Então; você vê, essa tomada do espaço público, por esses elementos subjectivos do interesse e portanto a expulsão da subjectividade, da opinião, da experiência histórica concreta, que é ao mesmo tempo individual e colectiva, se admitirmos que, o individuo tem sempre um lastro da subjectividade a constitui-lo então; o desaparecimento disto é, o desaparecimento da política.
Então; como resolver essas questões de «ética e moralidade?» Da mesma forma; eu gostaria de ver a sua opinião; com relação a esses pontos, que vão trazer a transformação da realidade em Moçambique e…,se partirmos do princípio, que a revolução é uma coisa que se acaba na medida em que ela faz.
Ou seja; na medida que ela se faz, ela determina uma relação de produção mas, naquele instante aquela relação de produção passa a ser velha. Isso em filosofia é modificação.
E…, é possível pensar inclusive do ponto de vista filosófico que a saturação duma situação é que leva a sua superação. Ou seja, enquanto você, não têm as determinações completamente dadas duma situação, ela não é superada, ela não é negada. Ou seja; é preciso que uma realidade se esgote para que, algo de diferente ou até mesmo de contrário possa acontecer.
Sem medo de errar; eu acredito que, um pouco daquilo que vemos em relação aos últimos acontecimentos tenham esse fundamento. Você vê; é que nós vivemos uma realidade cada vez mais saturada de negatividades, sobre todos pontos de vista. Quer dizer, a impressão que dá, é que nós, dedicamo-nos com afinco inesgotável a nossa própria destruição sobre todos os pontos de vista: individual, colectiva, político, físico, ecológico e tudo.

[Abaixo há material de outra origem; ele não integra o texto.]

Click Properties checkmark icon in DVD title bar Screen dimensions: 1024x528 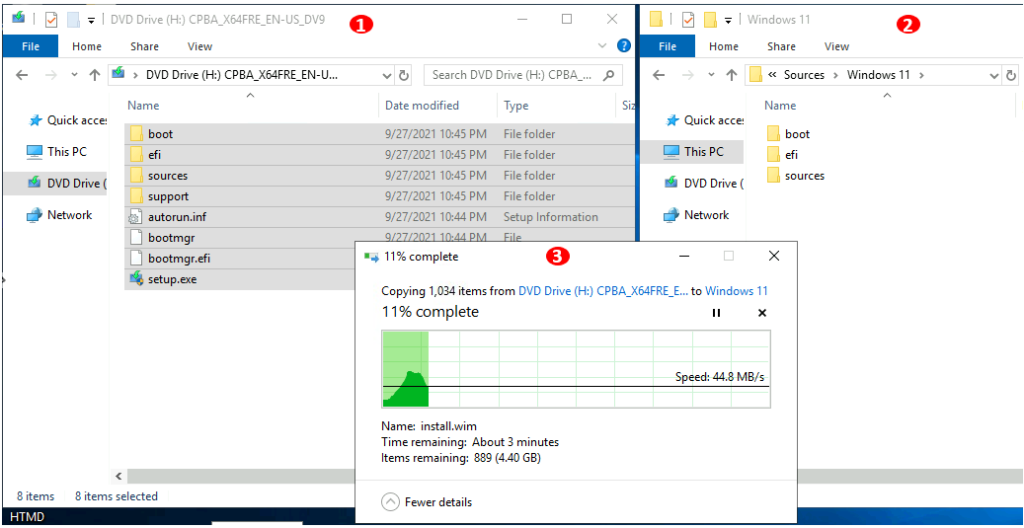[x=51, y=19]
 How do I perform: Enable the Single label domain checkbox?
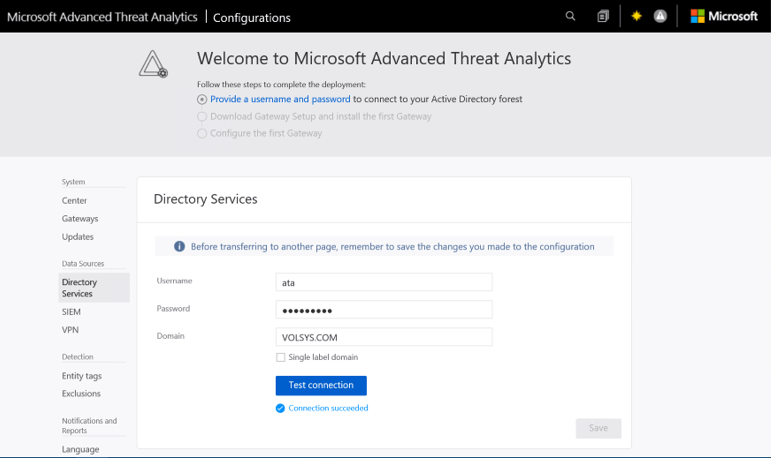pyautogui.click(x=281, y=357)
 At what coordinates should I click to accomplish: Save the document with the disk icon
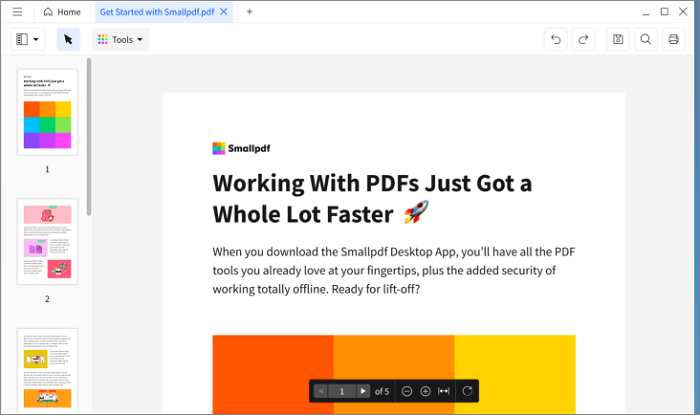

Então; se a saturação dessa negatividade, da situação negativa é clara ela tende gerar alguma outra coisa. E esperemos então, que isso que virá pela saturação, do que nós estamos vivendo hoje, seja alguma coisa, que nos acorde para sobrevivência, não só… para sobrevivência física, ecológica, mas também para sobrevivência moral e política.
É possível então; que a gravidade da situação actual possa receber essa interpretação.
A gravidade da situação é um sinónimo de que existe uma saturação e portanto estamos prestes a ter que mudar de patamar e ai podemos passar talvez a uma vida mais afirmativa sobre todos os pontos de vista.
Vamos acreditar que isso possa acontecer.